#### [Seitentext]
********
Sigrid Erfurth: Neubenennung des hessischen Mitglieds im „Ausschuss der Regionen“

Frau Präsidentin, meine sehr geehrten Damen und Herren! Nachdem wir nach einigen Irrungen und Wirrungen heute Morgen nun die Gelegenheit zur Aussprache haben, möchten wir von der Landesregierung, und hier speziell vom zuständigen Minister für Europaangelegenheiten, Herrn Hahn, wissen, wie er zu den Aussagen der neuen Staatssekretärin für Europaangelegenheiten steht, wie er sie bewertet und insbesondere, ob er sie auch teilt.

Frau Breier wird das hessische Gesicht und die hessische Kontaktfrau in Brüssel sein. Sie soll dort hessische Politik vertreten. Sie wird vorgeschlagen, im Ausschuss der Regionen ihren Platz einzunehmen, indem auch immer sehr viel abzustimmen ist, wie wir schon einmal lernen konnten.

Auf der Homepage des Justizministeriums wird die Aufgabe der Europaabteilung in etwa so umrissen:

Die … Europaabteilung und die Vertretung des Landes Hessens bei der EU in Brüssel begleiten in enger Abstimmung mit den Fachministerien die europäischen Entwicklungen und analysieren die Landesinteressen. … Als starkes Land in der Bundesrepublik Deutschland und als starke Region in der Europäischen Union beteiligt sich Hessen aktiv an der Rechtssetzung auf europäischer Ebene. Über die Mitwirkung im Bundesrat, in der Europaministerkonferenz, im Ausschuss der Regionen, aber auch über informelle und formelle Kontakte zu den europäischen Institutionen … nimmt das Land Einfluss auf viele Initiativen.
********
#### [Gestellte Aufgabe A]
Welcher Minister ist laut der Rede zum Ausschuss der Regionen für Europaangelegenheiten zuständig?
#### [Gestellte Aufgabe B]
Schreiben Sie aus der Rede zum Ausschuss der Regionen die Stelle ab, die mit „Frau Breier wird“ beginnt und bis einschließlich „einmal lernen konnten.“ reicht.

#### [Bereitgestellte Daten]
********
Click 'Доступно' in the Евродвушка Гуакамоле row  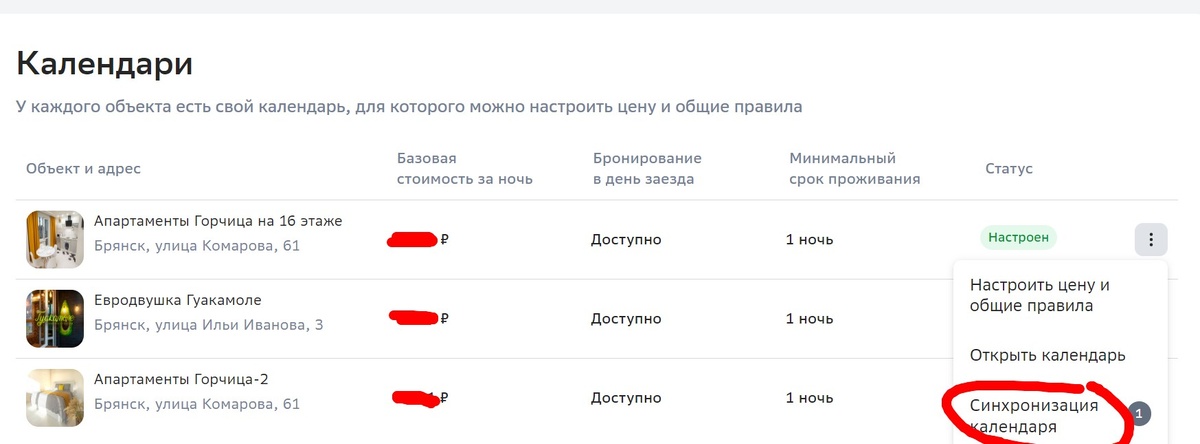click(626, 319)
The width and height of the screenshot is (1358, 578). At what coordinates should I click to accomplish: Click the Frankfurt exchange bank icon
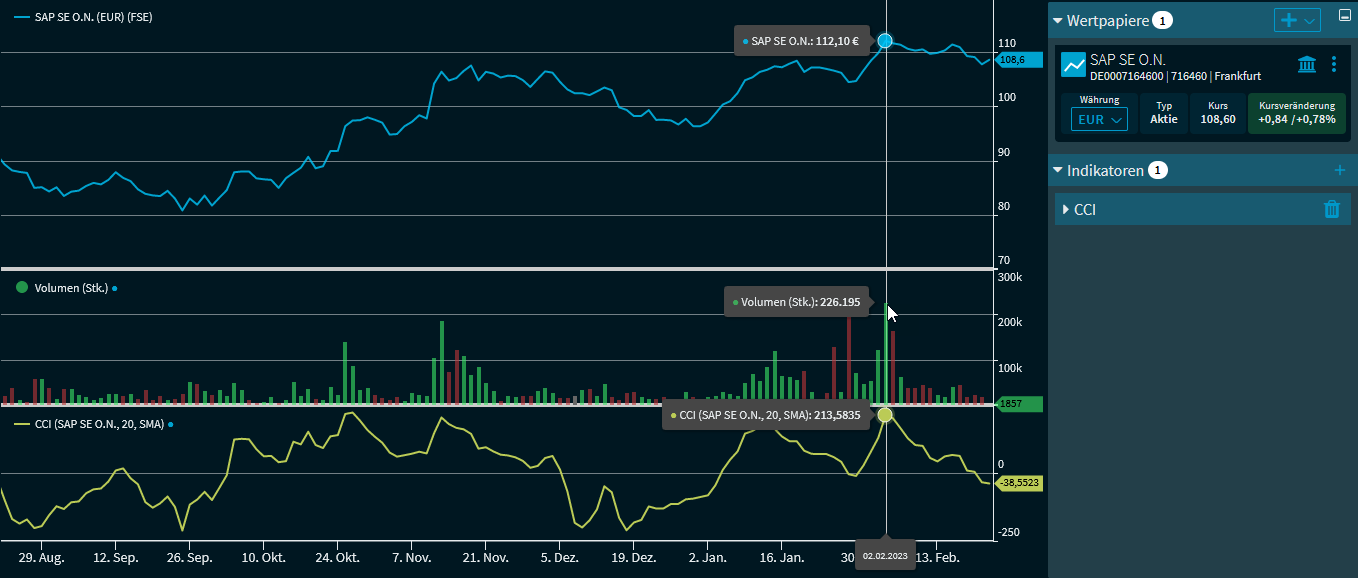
********
#### [Fertige Antwort A]
Herr Hahn.

#### [Fertige Antwort B]
Frau Breier wird das hessische Gesicht und die hessische Kontaktfrau in Brüssel sein. Sie soll dort hessische Politik vertreten. Sie wird vorgeschlagen, im Ausschuss der Regionen ihren Platz einzunehmen, indem auch immer sehr viel abzustimmen ist, wie wir schon einmal lernen konnten.